Start of EXCERPTED DATA
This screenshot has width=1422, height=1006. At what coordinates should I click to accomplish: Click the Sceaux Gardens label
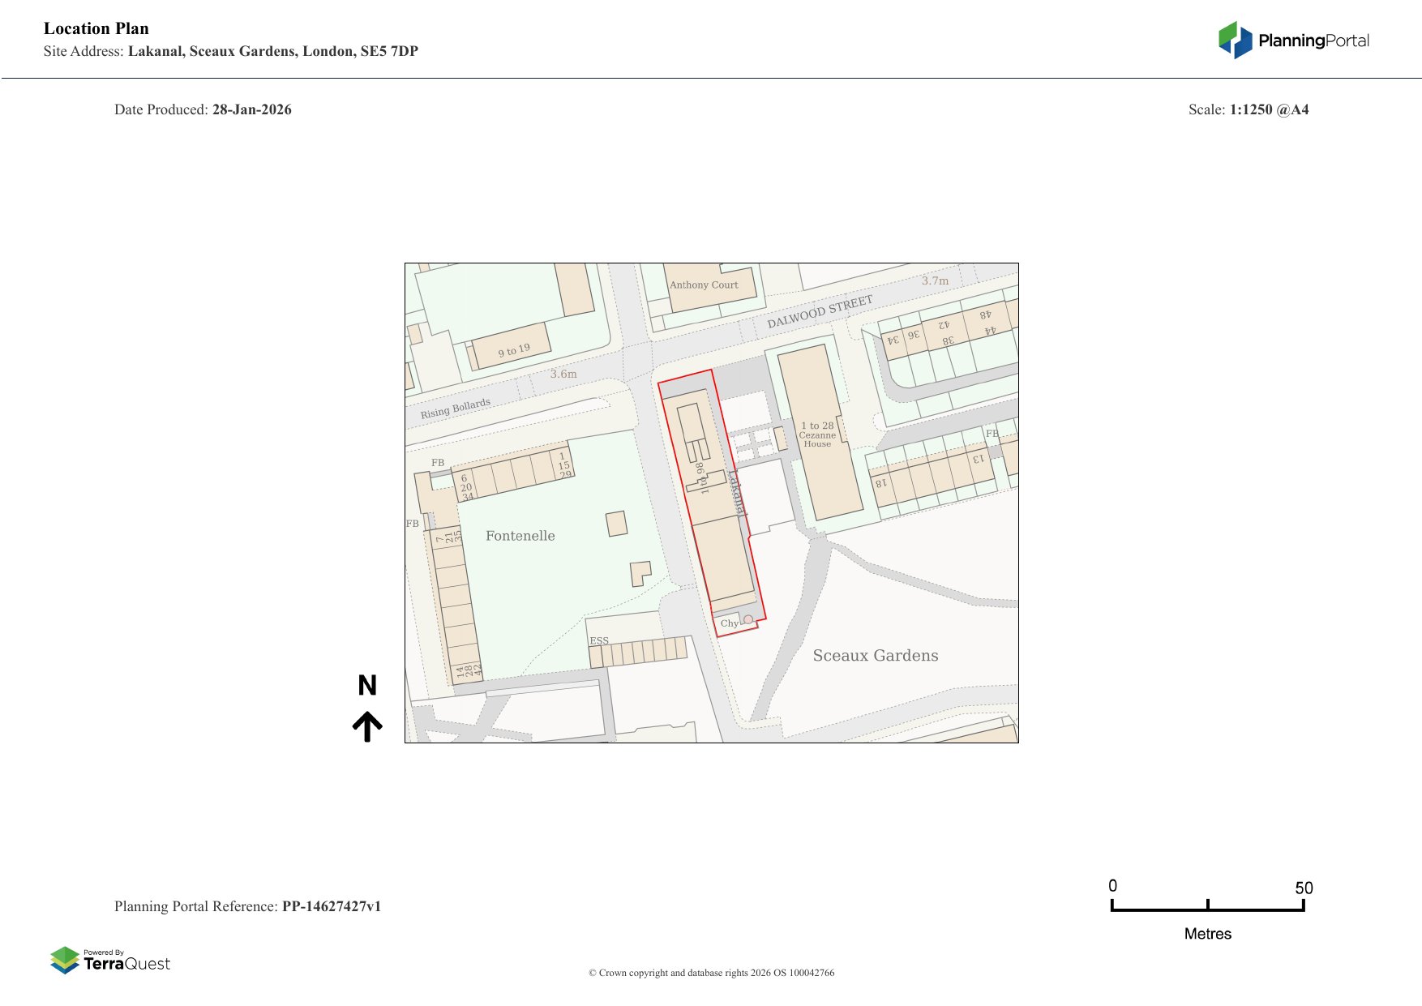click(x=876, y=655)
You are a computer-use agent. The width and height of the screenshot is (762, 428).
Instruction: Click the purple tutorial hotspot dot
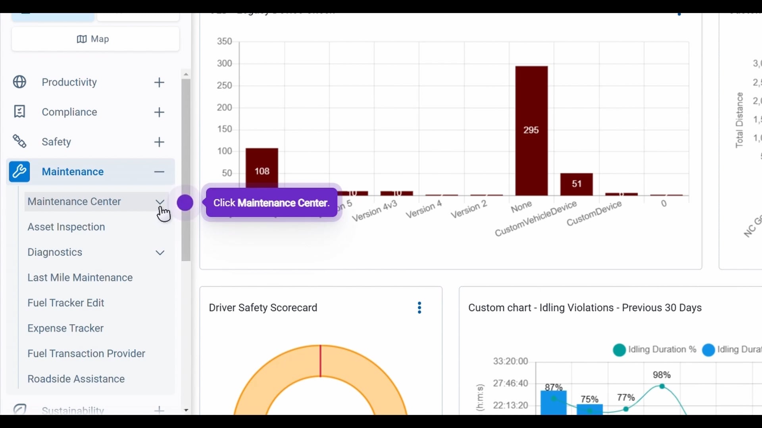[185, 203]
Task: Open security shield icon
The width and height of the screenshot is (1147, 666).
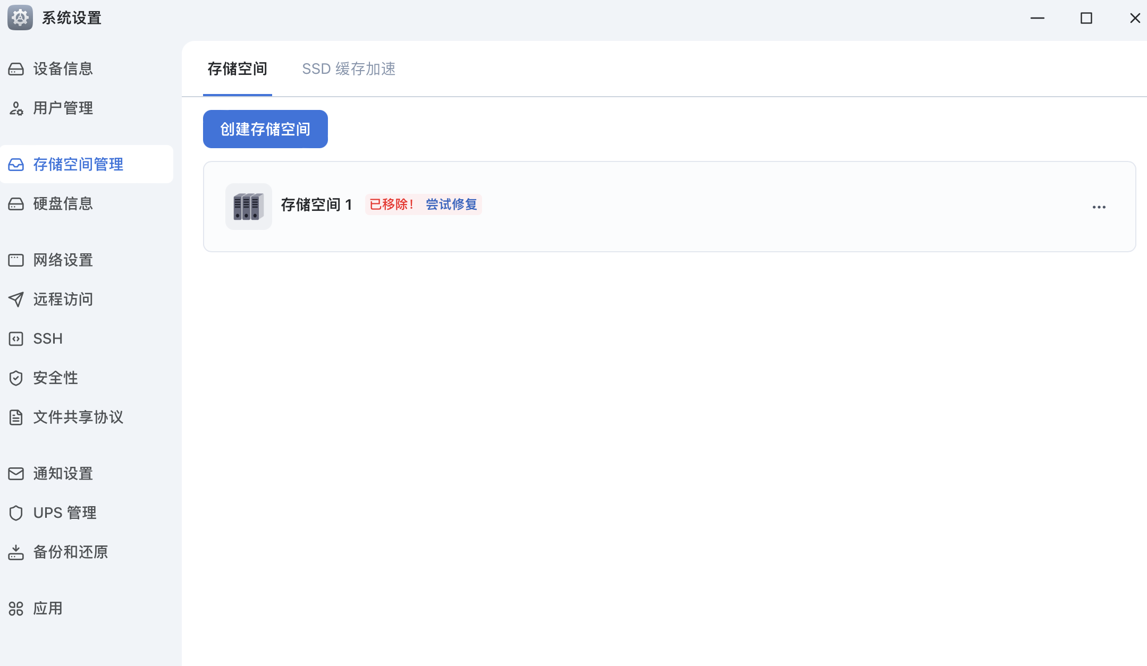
End of EXCERPTED DATA
WORK INSTRUCTION >> Output exactly and only the lines from the line containing "Task: Open security shield icon" to the end of the entries, both included, and omit every picture.

YOUR SOLUTION >>
Task: Open security shield icon
The width and height of the screenshot is (1147, 666).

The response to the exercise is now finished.